ZFS - The Zettabyte File
System
http://www.opensolaris.org/os/community/zfs/demos/basics - An excellent demo on creating ZFS file systems
The Zettabyte file system (ZFS)
ZFS file systems are placed on zpools, which are storage volumes composed of partitions or entire disks. A zpool can be formed of a single disk or partition, it can be a simple (non-RAID) stripe, a mirror (RAID-0) or a variation on RAID-5 called RAIDZ. RAIDZ is a distributed parity stripe, but the size of the chunks written to each disk are variable between 512 bytes and 128k such that every stripe is a full stripe write. RAIDZ never performs partial-stripe writes and therefore eliminates read-modify-write operations. . If you have 24k to write, 24k are striped across the disks in the ZFS file system, and final parity is written. If you have 512k to write, 512k are striped and final parity is written.
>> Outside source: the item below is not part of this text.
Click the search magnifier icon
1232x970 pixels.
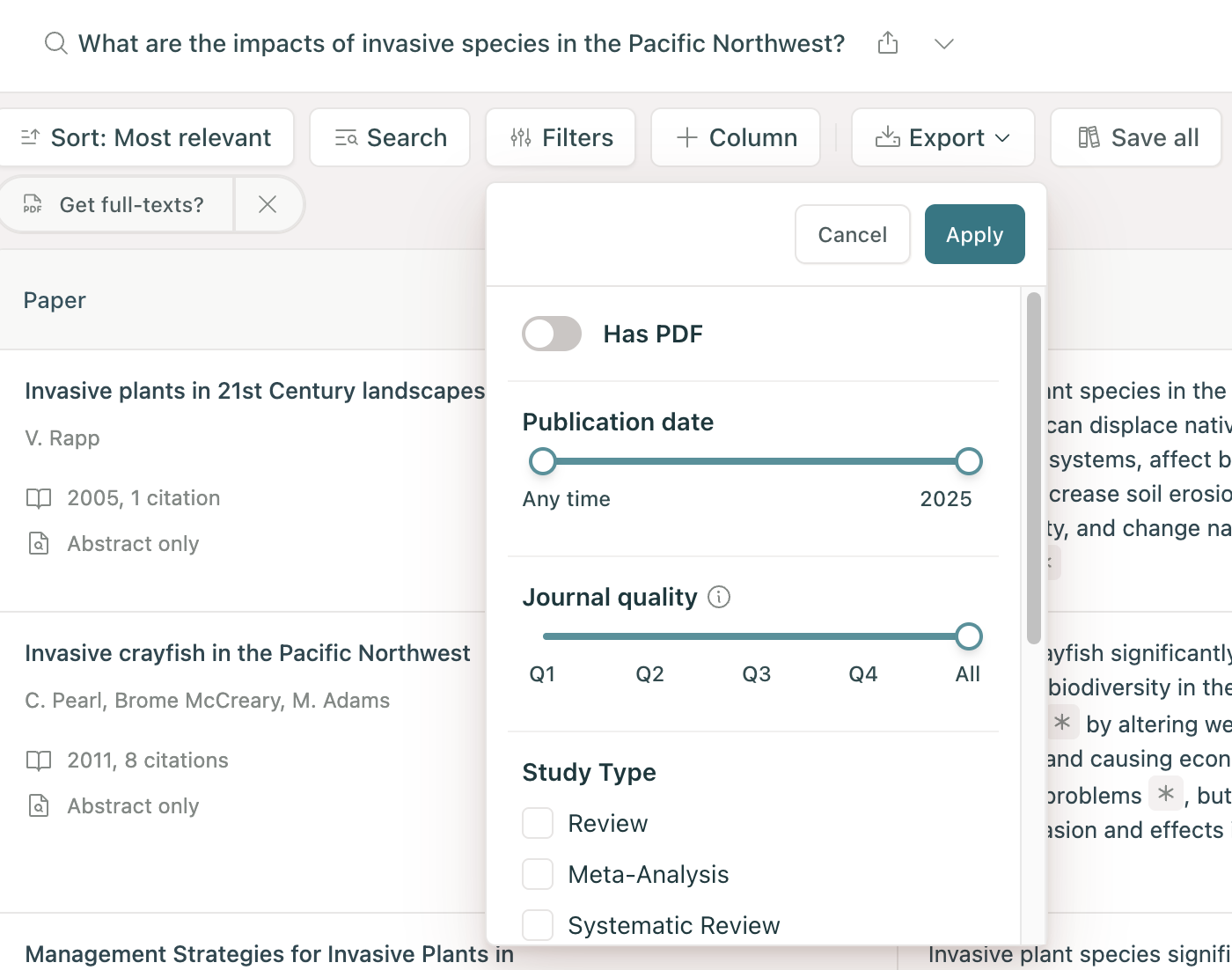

The size of the ZFS file system is limited only by the size of the zpool, which may be grown. Normally multiple ZFS file systems are place on a zpool in a hierarchical structure beneath the original file system; they will automatically grow and shrink as needed.
Working with ZFS
Creating zpools and file systems
The ZFS file system allows the superuser to create a managed pool with a top-level file system and mount it in one action. A standalone disk can become a file system with the following command which 1. Formats the disk c1t1d0 2. Creates a zpool called fs10 containing that disk 3. Places a file system called fs10 on it 4. Creates the mountpoint /fs10 and 5. Mounts the file system fs10 on the mount point:
# zpool
create fs10 c1t1d0
Or on a partition:
# zpool
create fs10 c1t1d0s0
If multiple partitions or disks are specified without a keyword specifying the storage configuration, data is striped to all disks without parity (RAID-0).
# zpool
create fs10 c1t1d0s0 c1t1d0s1
If another file system has previously been present on the device, the -f option to zpool must be used to force an overwrite of that file system, for example
# zpool
create -f fs10 c1t1d0
ZFS places an EFI label on the disk in which all space except 8 MB is placed in partition 0, and 8 MB are placed in partition 8 for use as a private area. If partitions are used to create the zpool, they must be at least 64 MB.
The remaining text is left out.